The Dalys operated from Newmarket Street in Kells, and the Chronicle appeared on Saturday mornings when first published in 1897. In those days, it was an eight page newspaper, with a circulation of 2,200 copies per week.

As well as being a founder of the paper, Tom Daly was its first editor. As an experienced reporter and editor already, and friend of the leading figures of the day, including Arthur Griffith, Daly was in a prime position to gauge the mood of the county and its people.

In 1917, following the deaths of the Daly brothers, James Davis purchased the Meath Chronicle, beginning a family association that was to last for a century.

Davis, renowned for his hard work and foresight, saw his newly-acquired newspaper develop from a local town sheet to that of the leading county organ – with an ever growing circulation in the counties surrounding Meath, quickly becoming one of the leading provincial papers in the Saorstat.

On Market Square, he built up a successful printing business, equipped with the most up-to-date machinery, and his bookbinding department at the time was one of the best of its kind in Ireland.

He competed successfully for contracts in every county, beating even Dublin city firms of standing. In those days when type was all hand set, James Davis was the first provincial newspaper proprietor to install a line of type casting machines, the forerunner of the famous Linotype.

It was a turbulent time in country at the time, in the aftermath of the Easter Rising of 1916, and in December 1918, after repeatedly calling for full independence for Ireland, the outspoken Meath Chronicle was raided by the military and the drive gears confiscated from its presses.

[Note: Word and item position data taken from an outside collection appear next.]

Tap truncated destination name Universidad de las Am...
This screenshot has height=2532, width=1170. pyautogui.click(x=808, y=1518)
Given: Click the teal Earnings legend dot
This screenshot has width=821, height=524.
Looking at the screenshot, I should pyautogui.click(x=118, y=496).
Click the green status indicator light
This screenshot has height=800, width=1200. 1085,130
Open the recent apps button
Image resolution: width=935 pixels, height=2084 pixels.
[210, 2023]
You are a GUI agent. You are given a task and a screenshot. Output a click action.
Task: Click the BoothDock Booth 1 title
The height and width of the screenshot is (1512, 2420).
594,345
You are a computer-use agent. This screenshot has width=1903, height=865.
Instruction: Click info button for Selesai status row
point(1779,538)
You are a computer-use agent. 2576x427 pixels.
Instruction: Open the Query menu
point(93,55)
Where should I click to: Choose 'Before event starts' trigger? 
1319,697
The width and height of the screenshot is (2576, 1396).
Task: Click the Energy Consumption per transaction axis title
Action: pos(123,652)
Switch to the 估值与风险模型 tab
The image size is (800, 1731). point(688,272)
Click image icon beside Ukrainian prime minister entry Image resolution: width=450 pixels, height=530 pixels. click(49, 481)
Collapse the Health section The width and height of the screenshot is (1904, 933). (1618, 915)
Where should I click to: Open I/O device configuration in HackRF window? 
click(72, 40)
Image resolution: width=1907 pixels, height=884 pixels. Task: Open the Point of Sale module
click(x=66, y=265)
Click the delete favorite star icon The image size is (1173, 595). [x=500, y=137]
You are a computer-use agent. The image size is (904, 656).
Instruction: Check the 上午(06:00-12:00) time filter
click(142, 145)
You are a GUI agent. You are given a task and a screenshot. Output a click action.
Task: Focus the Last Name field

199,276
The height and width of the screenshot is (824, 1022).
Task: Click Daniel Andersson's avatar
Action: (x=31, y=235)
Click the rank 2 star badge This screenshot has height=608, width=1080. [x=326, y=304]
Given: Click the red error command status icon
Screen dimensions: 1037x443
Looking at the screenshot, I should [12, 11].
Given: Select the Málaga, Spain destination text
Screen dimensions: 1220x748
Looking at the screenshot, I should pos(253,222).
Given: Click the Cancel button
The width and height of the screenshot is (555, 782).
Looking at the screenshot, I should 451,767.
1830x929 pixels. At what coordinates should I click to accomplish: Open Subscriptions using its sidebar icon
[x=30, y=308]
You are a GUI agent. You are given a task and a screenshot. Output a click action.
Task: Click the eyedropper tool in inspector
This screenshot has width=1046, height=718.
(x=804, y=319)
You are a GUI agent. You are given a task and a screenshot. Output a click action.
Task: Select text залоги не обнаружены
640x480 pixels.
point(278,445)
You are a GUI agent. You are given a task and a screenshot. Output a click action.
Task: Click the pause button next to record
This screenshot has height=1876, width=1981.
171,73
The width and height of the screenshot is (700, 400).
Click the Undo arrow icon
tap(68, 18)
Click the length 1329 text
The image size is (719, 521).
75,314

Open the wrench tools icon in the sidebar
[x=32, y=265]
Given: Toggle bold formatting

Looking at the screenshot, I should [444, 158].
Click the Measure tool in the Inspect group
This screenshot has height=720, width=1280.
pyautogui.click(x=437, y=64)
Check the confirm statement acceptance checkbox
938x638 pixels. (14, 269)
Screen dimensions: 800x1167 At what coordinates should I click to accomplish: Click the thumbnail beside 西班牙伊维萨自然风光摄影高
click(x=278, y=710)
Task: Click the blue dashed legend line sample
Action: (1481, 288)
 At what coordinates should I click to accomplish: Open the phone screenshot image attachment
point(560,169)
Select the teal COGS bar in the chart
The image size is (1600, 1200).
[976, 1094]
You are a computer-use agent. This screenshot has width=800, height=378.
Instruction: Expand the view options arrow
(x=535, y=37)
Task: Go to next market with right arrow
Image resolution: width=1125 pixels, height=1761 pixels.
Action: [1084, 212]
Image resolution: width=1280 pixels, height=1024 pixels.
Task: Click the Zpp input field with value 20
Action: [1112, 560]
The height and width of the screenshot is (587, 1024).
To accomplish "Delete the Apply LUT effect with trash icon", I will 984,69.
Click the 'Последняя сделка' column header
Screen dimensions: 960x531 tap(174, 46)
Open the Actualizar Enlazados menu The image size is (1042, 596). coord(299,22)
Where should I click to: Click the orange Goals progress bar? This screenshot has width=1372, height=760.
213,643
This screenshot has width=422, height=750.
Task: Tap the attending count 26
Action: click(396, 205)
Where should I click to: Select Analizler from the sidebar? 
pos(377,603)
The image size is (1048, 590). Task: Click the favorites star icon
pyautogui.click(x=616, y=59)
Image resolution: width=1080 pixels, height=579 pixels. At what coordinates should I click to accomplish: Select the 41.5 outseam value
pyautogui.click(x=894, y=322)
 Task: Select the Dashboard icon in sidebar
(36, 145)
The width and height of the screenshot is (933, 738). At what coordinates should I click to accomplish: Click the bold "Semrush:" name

But James Davis was never daunted. He had the presses up and rolling the following week when the paper apologised for its failure to appear for the first time since it was founded 21 years earlier. To this day, that is the only issue that the paper has ever missed.

The Chronicle passed through generations of the Davis family, and to the fourth generation of Jim Davis as editor and John T Davis as managing director. The machinery used to typeset and print the Chronicle had seen little or no changes or improvements since the early days, nor had the lay-out or editorial content, which was by now, dated and drab looking.

The fourth generation of proprietors set about changing this and introduced photo engraving machinery, allowing the Chronicle to carry photographs for the first time ever. New typesetting machines were installed, along with new newspaper printing machines. Then, the 1980s saw the arrival of web-offset printing; the computer for typesetting; the camera for screening of photographs; and colour printing.

By the end of the 20th century, Meath Chronicle was printing over 60 titles per month on its American-made Web Leader installed in 1993, and the time had come to invest in a new printing press.

In those glory decades of print journalism, Jack Davis took the decision to invest £20 million on a new printing press, and a KBA Colora Press was installed in a new print plant facility at Mullaghboy Industrial Estate in Navan, opening in April 2002. For the next few years, both the print plants operated simultaneously, until eventually all the printing work moved to Mullaghboy, and the publishing element under editor, Ken Davis, remained in the modern office development on Timmons Hill, off Market Square. Margot Davis, wife of Jack, operated a stationery supplies shop at the Market Square retail unit until the acquisition of the company by Celtic Media Group and her retirement.

One of the legends surrounding the old printworks building is that of the apparition of Francis Ledwidge, the Slane poet who died on the World War I battlefields in July 1917. His best friend, Matty McGoona, worked in the printworks, and when locking up one evening saw his friend Frank at the gate.

By the time he got to the gate, Frank was gone. He was puzzled. What had happened? Was Frank home? Nobody knew. Next morning came the news of Ledwidge's death in Belgium.